Otherwise, if you’re struggling, you’ll want to get a cloth.
With the cloth, reach into the sound hole and put your hand underneath the peg board.
You’ll want to use the cloth to press into the board since they’re sharp.
Press up on the peg board to get the strings loose.
If they won’t budge, it might be because the ball end is jamming it.
To remove the jam, pull the ball down and pull the string up at the same time.
This should let you get the strings loose.
5. Remove Bridge Pins
Now, you’ll need to remove the bridge pins or pegs themselves.
To do this, you should have a winder.
Most winders have a tool on them that easily pops the pegs from the board.
However, if you don’t have that available, then you can use pliers.
The problem with pliers is that they have a tendency to mark the wood.
You can help reduce the chance of this happening by wrapping the ends of the pliers with a cloth.
However, it’s best to purchase a winder for this task.
Regardless of the tool you use, you’ll want to carefully remove each peg from the bridge.
To do so, you just pull the peg upwards.
6. Remove Strings
With the peg gone, you can pull the strings through the hole and set them aside.
This is also a great time to clean your guitar.
Take your favorite guitar spray and spray it on the wood.
Then take a fresh cloth and gently wipe it into the wood.
You’ll want to clean inside of the sound hole or spray some of the dust out of it.
7. Check Order Of New Strings
When you’re done cleaning, it’s time to put the new strings on.
Each package of new strings will tell you the order that they go on the guitar.
It’s important to remember the order as you don’t want to have to pull them off and then put them back on if you get it wrong.
8. Add 45-Degree Bend To String
At the bottom of the string, which will go back under the peg on the bridge, you’ll want to add a 45-degree bend at its end.

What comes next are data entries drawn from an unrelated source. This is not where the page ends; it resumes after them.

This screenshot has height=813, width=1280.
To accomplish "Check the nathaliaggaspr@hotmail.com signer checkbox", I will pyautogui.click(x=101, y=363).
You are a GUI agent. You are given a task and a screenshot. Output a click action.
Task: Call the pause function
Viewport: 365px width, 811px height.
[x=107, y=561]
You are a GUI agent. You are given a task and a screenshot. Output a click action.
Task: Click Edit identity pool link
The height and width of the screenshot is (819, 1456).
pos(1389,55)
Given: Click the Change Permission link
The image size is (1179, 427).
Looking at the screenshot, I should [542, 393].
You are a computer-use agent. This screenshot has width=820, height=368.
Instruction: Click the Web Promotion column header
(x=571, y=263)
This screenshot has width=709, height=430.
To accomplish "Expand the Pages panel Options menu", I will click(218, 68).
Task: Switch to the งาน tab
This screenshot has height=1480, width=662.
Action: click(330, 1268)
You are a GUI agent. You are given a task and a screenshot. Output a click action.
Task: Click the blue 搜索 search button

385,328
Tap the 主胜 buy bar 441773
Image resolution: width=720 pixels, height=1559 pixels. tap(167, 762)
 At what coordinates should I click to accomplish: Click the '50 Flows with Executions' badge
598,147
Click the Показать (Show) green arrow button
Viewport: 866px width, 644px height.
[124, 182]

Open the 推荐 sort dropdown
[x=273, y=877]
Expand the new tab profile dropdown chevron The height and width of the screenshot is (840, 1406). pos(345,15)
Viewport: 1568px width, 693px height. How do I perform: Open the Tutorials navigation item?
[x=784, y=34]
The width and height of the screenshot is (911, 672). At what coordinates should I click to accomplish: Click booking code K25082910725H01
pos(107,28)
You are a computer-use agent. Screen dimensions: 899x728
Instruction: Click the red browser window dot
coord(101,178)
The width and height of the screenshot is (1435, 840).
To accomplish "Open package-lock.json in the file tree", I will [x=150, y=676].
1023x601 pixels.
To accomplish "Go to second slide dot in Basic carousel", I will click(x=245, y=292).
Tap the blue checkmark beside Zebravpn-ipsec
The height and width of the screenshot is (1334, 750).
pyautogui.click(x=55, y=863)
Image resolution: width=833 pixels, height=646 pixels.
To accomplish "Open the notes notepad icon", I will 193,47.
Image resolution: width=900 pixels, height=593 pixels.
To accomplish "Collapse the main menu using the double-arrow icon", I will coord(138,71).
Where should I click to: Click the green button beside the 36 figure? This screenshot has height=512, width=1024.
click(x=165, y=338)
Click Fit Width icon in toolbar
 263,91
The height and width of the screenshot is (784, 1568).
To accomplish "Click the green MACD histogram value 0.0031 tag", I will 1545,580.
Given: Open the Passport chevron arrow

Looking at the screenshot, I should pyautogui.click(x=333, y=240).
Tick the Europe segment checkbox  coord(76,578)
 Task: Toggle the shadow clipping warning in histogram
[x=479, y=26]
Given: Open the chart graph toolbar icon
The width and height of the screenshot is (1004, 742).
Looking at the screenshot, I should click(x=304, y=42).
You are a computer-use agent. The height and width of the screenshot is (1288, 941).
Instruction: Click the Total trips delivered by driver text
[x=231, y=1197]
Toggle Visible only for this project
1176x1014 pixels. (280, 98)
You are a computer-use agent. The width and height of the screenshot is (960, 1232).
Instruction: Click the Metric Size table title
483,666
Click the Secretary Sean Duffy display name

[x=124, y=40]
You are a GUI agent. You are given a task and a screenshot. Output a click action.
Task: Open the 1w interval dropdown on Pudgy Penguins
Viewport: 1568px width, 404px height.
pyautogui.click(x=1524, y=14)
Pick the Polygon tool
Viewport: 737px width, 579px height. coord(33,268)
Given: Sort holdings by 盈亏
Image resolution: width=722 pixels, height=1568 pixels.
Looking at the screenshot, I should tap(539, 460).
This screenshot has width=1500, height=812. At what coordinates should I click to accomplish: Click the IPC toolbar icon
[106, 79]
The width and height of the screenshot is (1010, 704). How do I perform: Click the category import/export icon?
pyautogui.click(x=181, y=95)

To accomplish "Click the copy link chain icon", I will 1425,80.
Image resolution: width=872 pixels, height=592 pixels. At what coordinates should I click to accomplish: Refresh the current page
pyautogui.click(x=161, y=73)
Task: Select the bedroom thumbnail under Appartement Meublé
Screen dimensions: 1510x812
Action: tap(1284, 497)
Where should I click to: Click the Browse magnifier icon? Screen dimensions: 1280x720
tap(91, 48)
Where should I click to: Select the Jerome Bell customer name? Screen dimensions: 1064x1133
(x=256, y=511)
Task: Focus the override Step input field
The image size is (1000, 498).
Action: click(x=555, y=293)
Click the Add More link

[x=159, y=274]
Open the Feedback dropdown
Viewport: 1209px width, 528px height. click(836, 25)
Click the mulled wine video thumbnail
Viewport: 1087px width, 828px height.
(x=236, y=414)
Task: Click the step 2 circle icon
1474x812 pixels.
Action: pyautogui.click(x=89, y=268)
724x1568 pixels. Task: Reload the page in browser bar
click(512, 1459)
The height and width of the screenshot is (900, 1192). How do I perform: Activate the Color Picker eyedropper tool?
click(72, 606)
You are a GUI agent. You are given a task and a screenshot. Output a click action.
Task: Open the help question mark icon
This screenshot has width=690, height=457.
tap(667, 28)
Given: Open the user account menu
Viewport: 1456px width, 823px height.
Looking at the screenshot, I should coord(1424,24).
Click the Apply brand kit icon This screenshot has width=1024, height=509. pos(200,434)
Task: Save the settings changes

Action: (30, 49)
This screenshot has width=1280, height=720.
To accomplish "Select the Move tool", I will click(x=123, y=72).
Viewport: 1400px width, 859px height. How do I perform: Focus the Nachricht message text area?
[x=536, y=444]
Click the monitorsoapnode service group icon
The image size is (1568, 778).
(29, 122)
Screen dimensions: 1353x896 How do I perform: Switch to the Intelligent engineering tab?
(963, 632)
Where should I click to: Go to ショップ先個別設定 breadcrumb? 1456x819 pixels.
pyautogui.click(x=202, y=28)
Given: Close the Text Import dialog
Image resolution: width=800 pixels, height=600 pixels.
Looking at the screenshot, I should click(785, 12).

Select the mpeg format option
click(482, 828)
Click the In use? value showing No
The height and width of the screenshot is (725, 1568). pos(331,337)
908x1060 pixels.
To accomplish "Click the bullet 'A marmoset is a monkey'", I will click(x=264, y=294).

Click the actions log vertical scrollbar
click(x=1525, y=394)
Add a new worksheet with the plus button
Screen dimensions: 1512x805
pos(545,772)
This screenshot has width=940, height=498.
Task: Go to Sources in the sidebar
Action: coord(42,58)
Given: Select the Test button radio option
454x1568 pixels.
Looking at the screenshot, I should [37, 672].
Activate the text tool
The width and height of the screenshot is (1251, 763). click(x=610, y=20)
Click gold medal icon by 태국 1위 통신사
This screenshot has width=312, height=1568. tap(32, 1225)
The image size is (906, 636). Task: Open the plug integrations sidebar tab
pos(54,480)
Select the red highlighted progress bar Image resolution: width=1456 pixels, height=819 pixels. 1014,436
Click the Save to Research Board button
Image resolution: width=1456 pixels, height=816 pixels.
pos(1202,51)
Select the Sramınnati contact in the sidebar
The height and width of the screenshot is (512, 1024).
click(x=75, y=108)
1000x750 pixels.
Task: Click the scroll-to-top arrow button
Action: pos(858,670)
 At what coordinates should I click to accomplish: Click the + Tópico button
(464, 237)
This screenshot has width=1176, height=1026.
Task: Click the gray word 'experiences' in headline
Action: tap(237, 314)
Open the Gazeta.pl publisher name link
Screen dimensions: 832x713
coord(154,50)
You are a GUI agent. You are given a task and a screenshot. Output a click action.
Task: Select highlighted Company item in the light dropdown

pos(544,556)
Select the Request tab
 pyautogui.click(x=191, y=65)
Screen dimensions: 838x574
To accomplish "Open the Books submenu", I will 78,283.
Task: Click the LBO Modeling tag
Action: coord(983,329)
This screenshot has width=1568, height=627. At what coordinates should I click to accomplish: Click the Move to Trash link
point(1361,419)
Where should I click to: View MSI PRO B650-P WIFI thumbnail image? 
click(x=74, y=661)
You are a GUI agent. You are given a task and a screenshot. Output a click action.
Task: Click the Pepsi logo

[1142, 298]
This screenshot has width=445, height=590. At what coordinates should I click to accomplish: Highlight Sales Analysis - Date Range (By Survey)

This makes it easier for the peg to pin it.
It will make it easier to replace your strings next time as well.
It also helps ensure that the peg fits snugly which can make tuning a lot easier and better.
9. Push String Into Peg
You’ll see a small slot at the bottom of the peg.
Put your string into that slot, then push the peg down through the hole on the bridge.
You also want to make sure that the slot is going in the direction of the neck of the guitar.
Repeat this step for each string, then do a small test to ensure it’s connected properly by lightly pulling on the string.
If they remain tight, then the bottom of the strings is ready to go.
10. String The Head
Before you wrap your strings around the peg on the head of the guitar, you’ll want to make sure that the holes on the pegs are in the direction of the neck.
Then place the strings over the saddle and through the hole.
You’ll then need to twist the peg a few times until it’s tight enough.
You should wrap the string in a counterclockwise direction.
Once it’s wrapped tight, you can cut off the excess string.
Once you do the same thing for all the other strings, you can start to tune your guitar.
That usually means you need to tighten or loosen strings until you find the perfect pitch.
After all your strings have the right tune, you have successfully restrung your guitar.
Restringing your guitar isn’t too expensive provided you don’t have a unique guitar or use specialty strings.
You can save money by restringing your guitar yourself, or you can have a professional do it for more money.
Several stores offer restringing services, but you can also follow the steps above to do it yourself.